Why do you think only 30% of American’s have an estate plan?

 

Making a will takes time and money, and most of us don’t have enough of either. If you find good DIY materials, you can make a will yourself without hiring a lawyer, though you will have to put some work into figuring out exactly what you need (a will, a trust, a transfer-on-death deed?).  

 

However, what keeps most people from making a will is probably less practical than time or money. It’s uncomfortable to think about our own deaths. We don’t want to think about how it will be for our loved ones when we die. And when death does not feel imminent, we don’t get any immediate gratification for taking the time and spending the money to plan for the unexpected.  

 

To counter these less tangible hurdles, trying thinking about estate planning as a gift—not some onerous task that you need to do to maintain your life, like cleaning the gutters or getting a colonoscopy. Instead, think of it as a gift that you’re preparing for your loved ones. After all, you yourself are not likely to benefit from your plans. But for your family and friends, it will be a huge relief gift to know:

 

  • Who should make financial or medical decisions for you if you cannot make them for yourself
  • Whether you want to be an organ donor
  • What you want done with your body after you die
  • What kind of funeral or memorial service you want
  • Who should care for your young children if their other parent is unavailable
  • Who should get your property
  • Whether you have life insurance, and
  • That you did everything you could to plan ahead.

 

Taking a hard look at these issues is not easy, but it may be easier to face them if you remember that you’re doing it for the people you love. 

 

What are some of the easiest ways to form a will?

 

The easiest way to form a will is to have an attorney do it for you. Now that many attorneys are working remotely, you may not even need to leave your house to hire an attorney to make a will for you.  

 

However, hiring an attorney is not an option for everyone, perhaps because of expense or urgency.

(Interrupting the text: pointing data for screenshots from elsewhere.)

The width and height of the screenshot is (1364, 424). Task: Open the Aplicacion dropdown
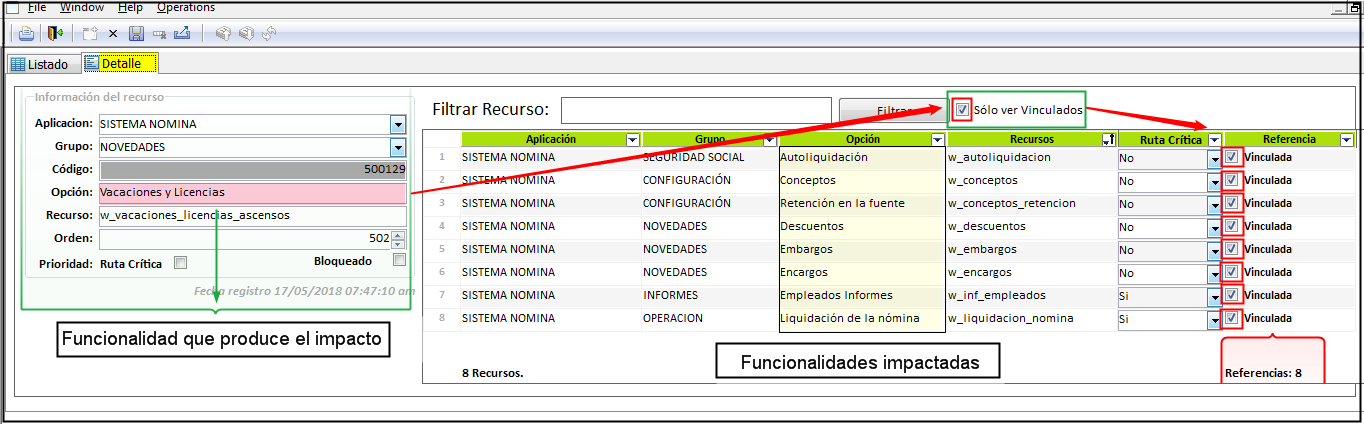pos(398,124)
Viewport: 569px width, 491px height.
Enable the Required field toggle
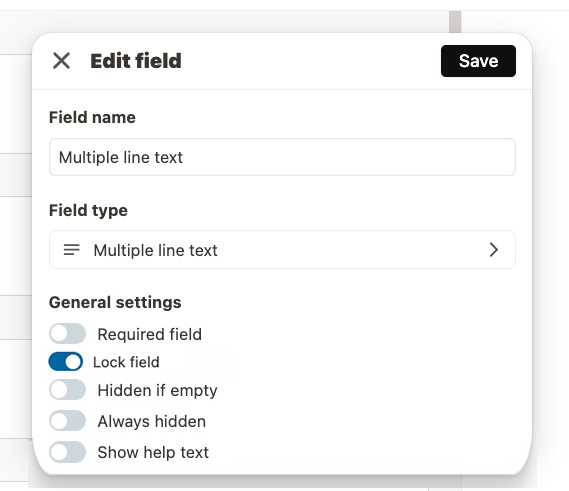pos(67,334)
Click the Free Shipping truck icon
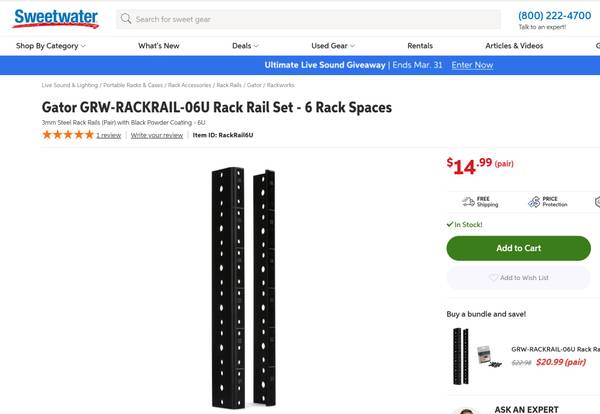Image resolution: width=600 pixels, height=414 pixels. 467,202
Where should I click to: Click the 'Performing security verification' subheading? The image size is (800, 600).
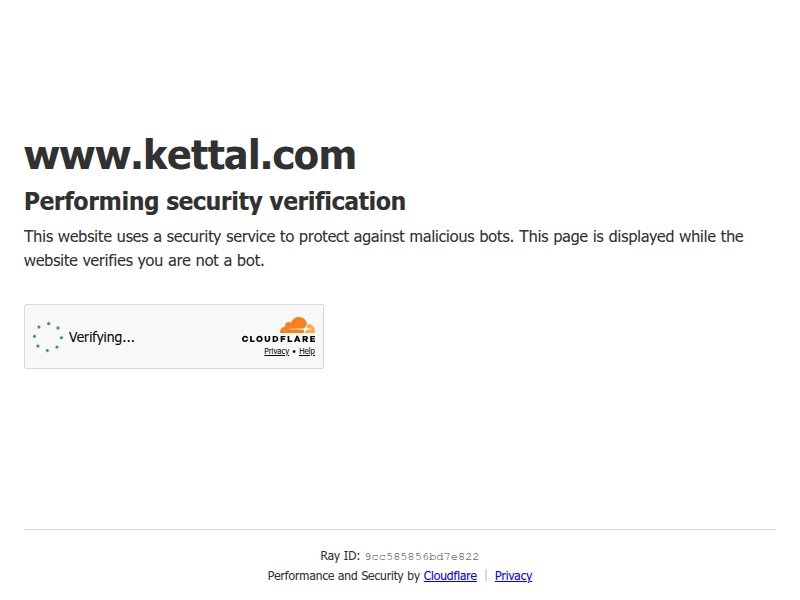(215, 201)
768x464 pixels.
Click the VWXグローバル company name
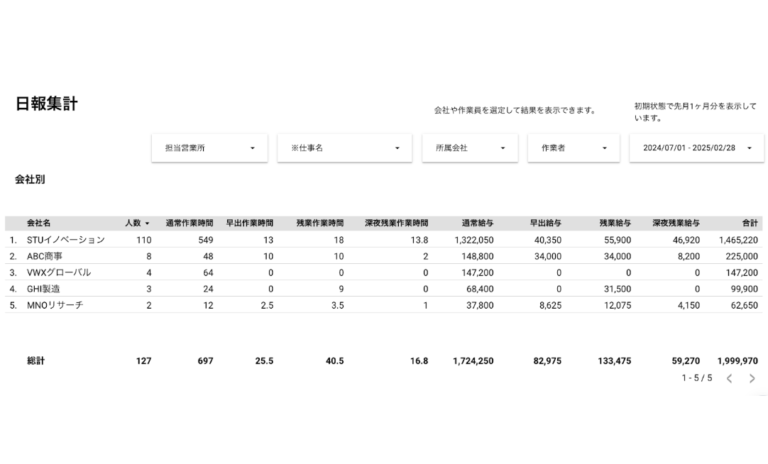pos(58,272)
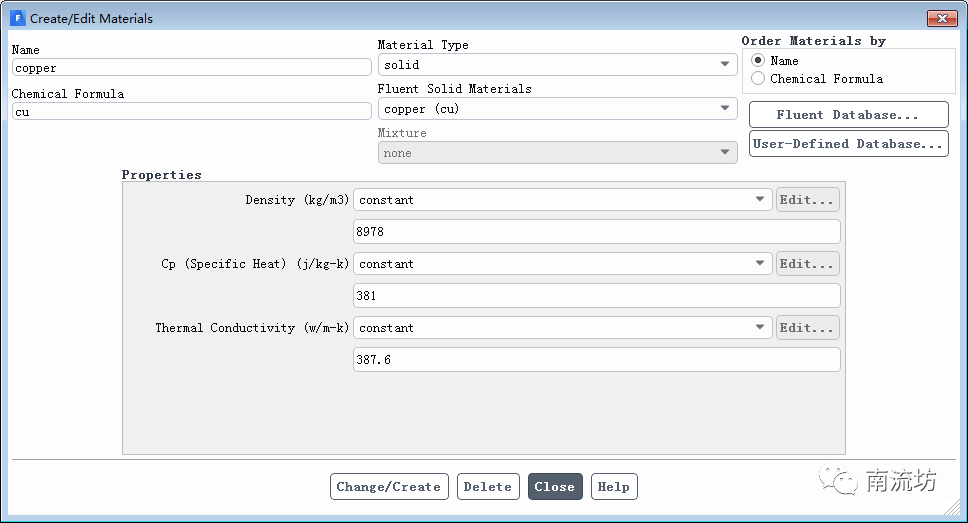Open the Thermal Conductivity method dropdown
The image size is (968, 523).
click(562, 328)
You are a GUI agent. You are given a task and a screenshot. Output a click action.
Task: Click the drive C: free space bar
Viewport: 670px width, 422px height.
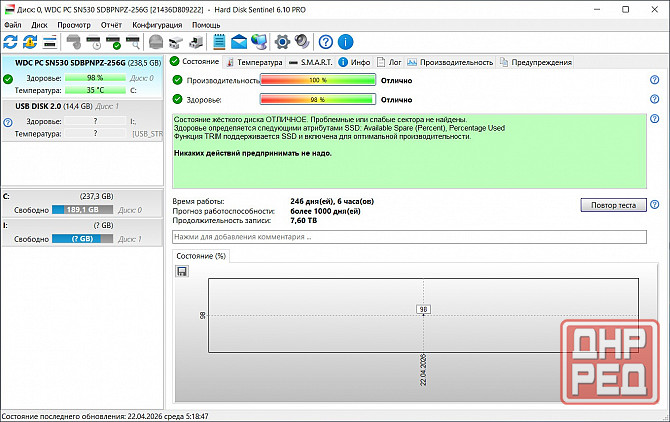pos(82,210)
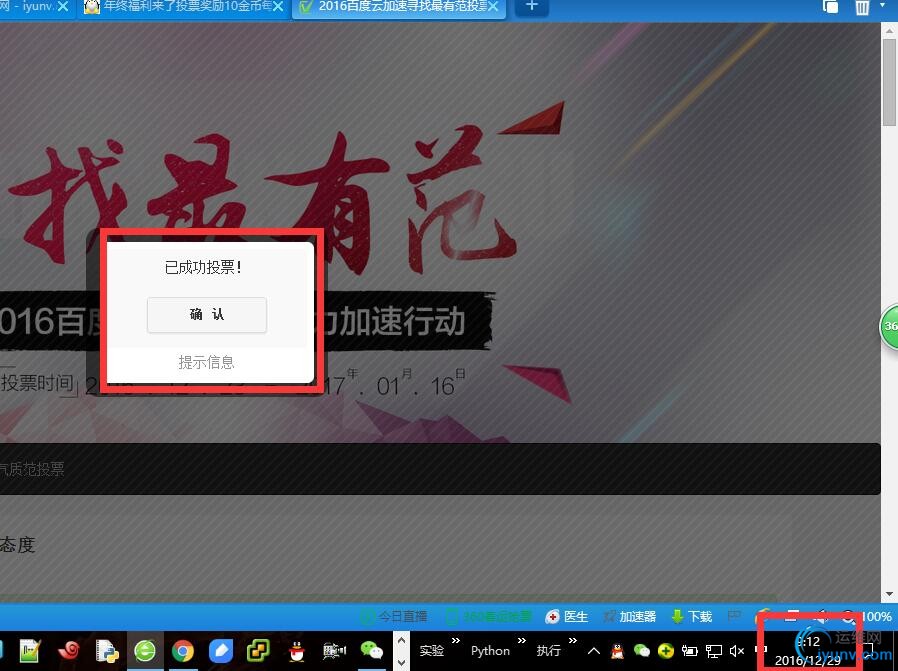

In those cases, the easiest way to make a will is online or using software like Nolo’s Quicken WillMaker & Trust.

 

What is the difference between forming a will through a lawyer or forming one using a software program, like WillMaker?

 

Using do-it-yourself products doesn’t replace the personalized treatment you get from hiring a lawyer. In most cases, having a DIY will is better than not having a will at all. This is especially true if there is a specific reason you want one, like if you want certain items to go to specific beneficiaries or you want to name guardians for your minor children. You can make a DIY will in less than an hour. Then you find two witnesses, you all sign it, and it’s done. 

 

What advice would you give to those above the age of 40 who are without a will?

 

For those over forty …it’s time to make a will. 

 

That said, most people need a will, regardless of age or life situation. If we don’t make a will—or some other more complicated plan—state law determines who gets everything we own. Usually, this means that everything goes to our closest relatives, as defined by the law. 

 

Are wills and estates typically taxed, if so at what rate? 

 

For most people, estate and inheritance taxes are not an issue. They do exist, but there are exemptions for most estates. An individual’s estate must pay federal estate tax only if the estate’s value is over $11.58 million (for deaths in 2020). And the estate of a married couple doesn’t need to pay estate tax unless its value is over $23.16 million. So, the estates of most people don’t pay federal estate taxes. 

 

That said, a handful of states also have estate and inheritance taxes. In most of these states, the exemption rates for estate tax are also very high. Or, in the case of inheritance taxes, close relatives are exempt from the tax. There are a few exceptions — for example, Massachusetts, Oregon, Vermont, Washington. These states have somewhat lower exemptions – but still $1-2 million. Your best bet is to find out if your state has an estate or inheritance tax and then learn whether your estate would be liable. In most cases, you won’t need to worry.